**Prompt**
Print what the records say exactly, and omit the pictures.

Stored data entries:
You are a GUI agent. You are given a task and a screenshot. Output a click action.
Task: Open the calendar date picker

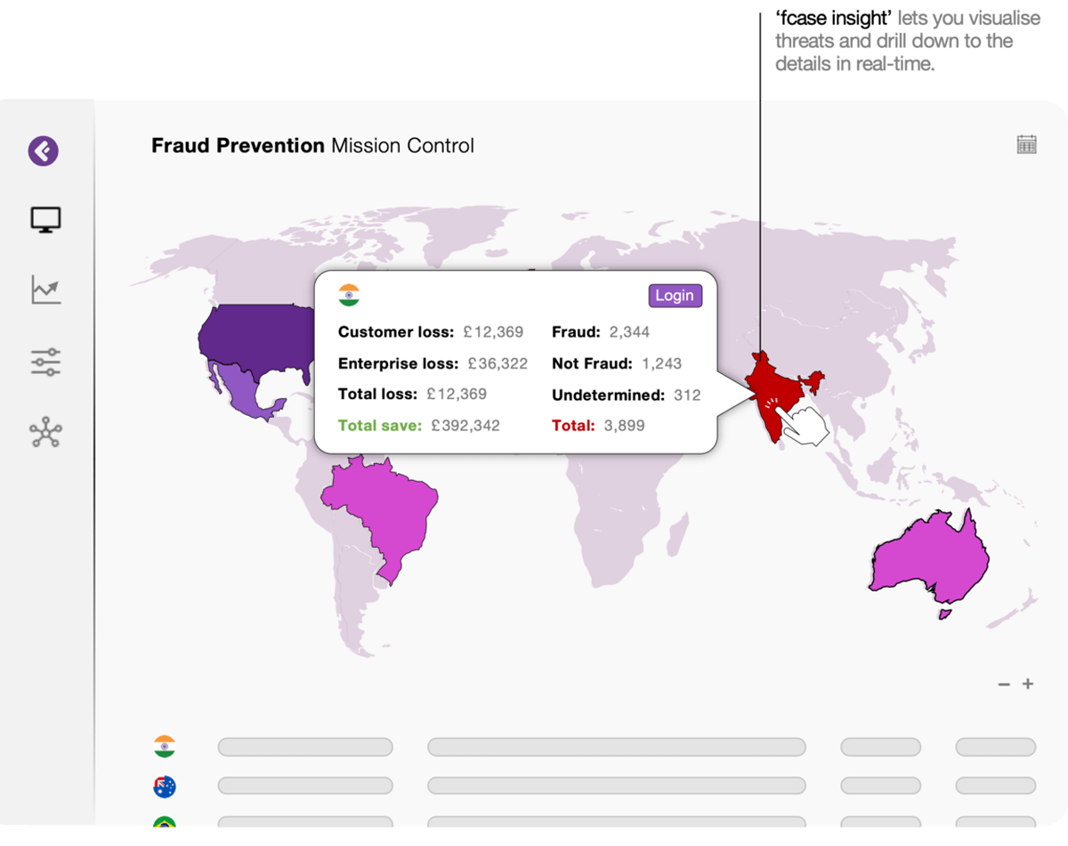tap(1026, 144)
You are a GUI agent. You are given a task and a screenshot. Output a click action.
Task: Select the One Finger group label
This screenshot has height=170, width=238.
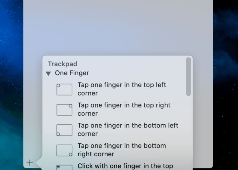(72, 73)
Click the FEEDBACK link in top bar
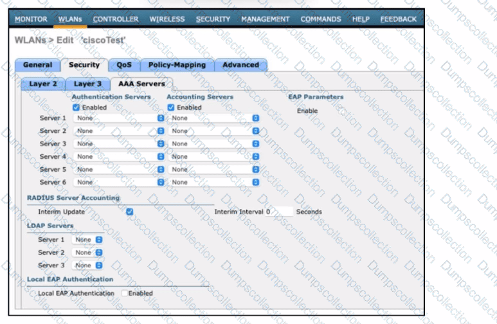The image size is (497, 324). (398, 19)
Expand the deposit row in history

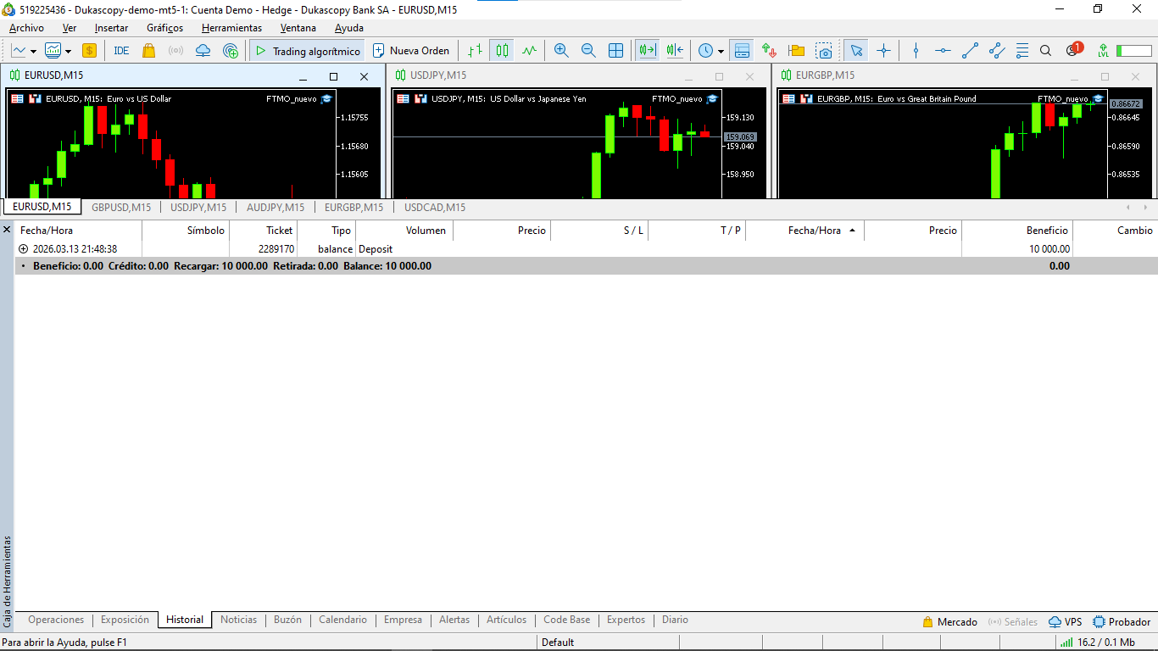tap(23, 249)
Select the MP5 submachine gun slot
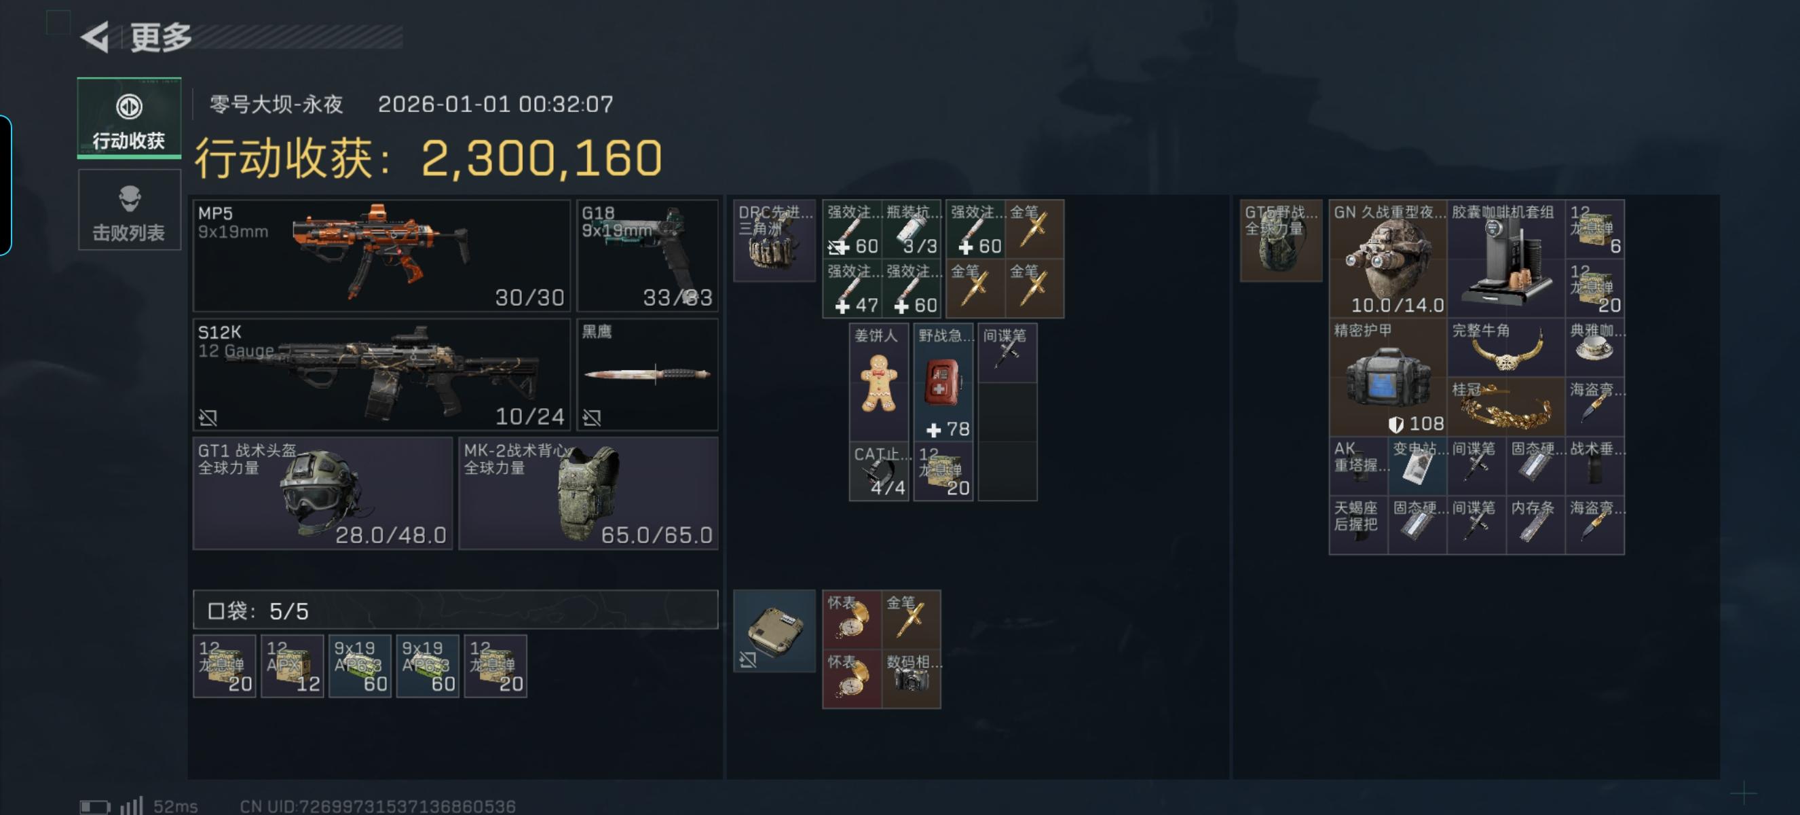 click(x=382, y=256)
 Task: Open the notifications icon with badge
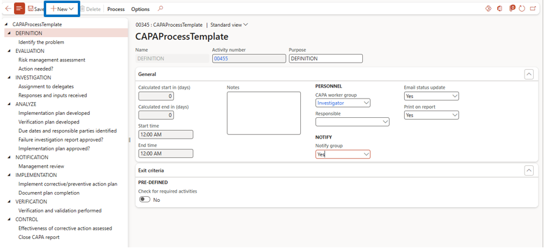pyautogui.click(x=512, y=9)
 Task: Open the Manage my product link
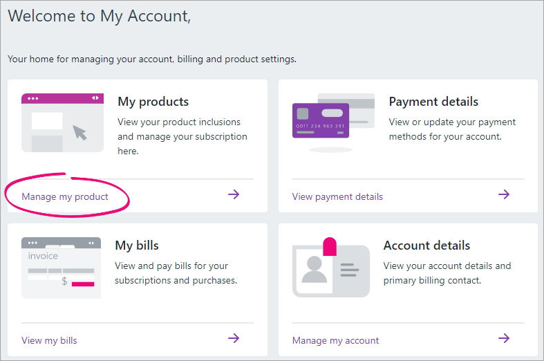click(x=65, y=196)
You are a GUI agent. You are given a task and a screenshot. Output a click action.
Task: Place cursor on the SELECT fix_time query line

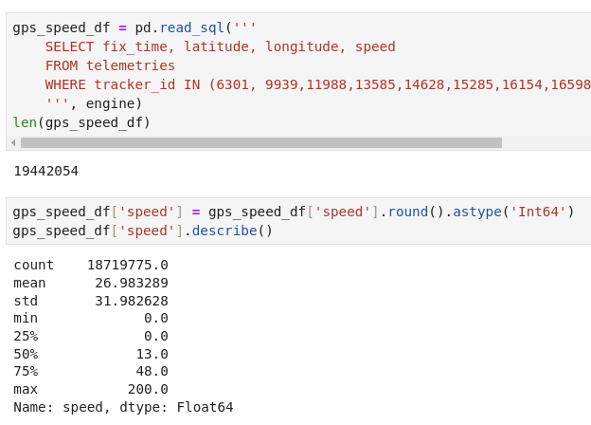[x=220, y=46]
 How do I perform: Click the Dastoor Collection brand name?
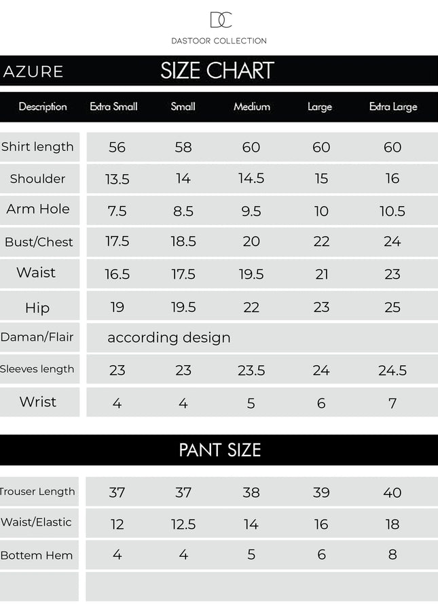[x=219, y=41]
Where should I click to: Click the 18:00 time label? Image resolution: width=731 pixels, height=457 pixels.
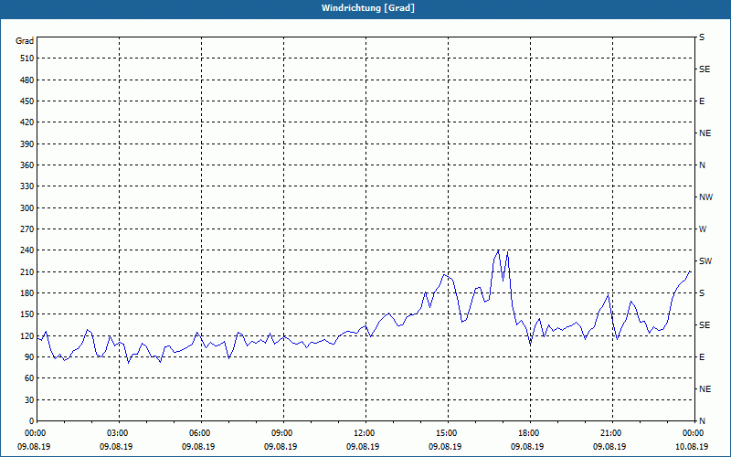click(529, 433)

**Result**
You are a GUI agent. You are given a task and a screenshot. Output a click action.
Task: Open the calendar date picker

tap(1026, 144)
You are a GUI agent. You are given a task and a screenshot. Output a click action.
Task: Select the One Finger group label
This screenshot has height=170, width=238.
(72, 73)
Click the FEEDBACK link in top bar
The image size is (497, 324). (398, 19)
Expand the deposit row in history

tap(23, 249)
Select the MP5 submachine gun slot
 click(x=382, y=256)
 Task: Open the notifications icon with badge
pyautogui.click(x=512, y=9)
 Task: Open the Manage my product link
click(x=65, y=196)
You are a GUI agent. You are given a task and a screenshot. Output a click action.
Task: Place cursor on the SELECT fix_time query line

[x=220, y=46]
 How do I perform: Click the Dastoor Collection brand name?
[x=219, y=41]
Where should I click to: Click the 18:00 time label? Image resolution: width=731 pixels, height=457 pixels.
click(529, 433)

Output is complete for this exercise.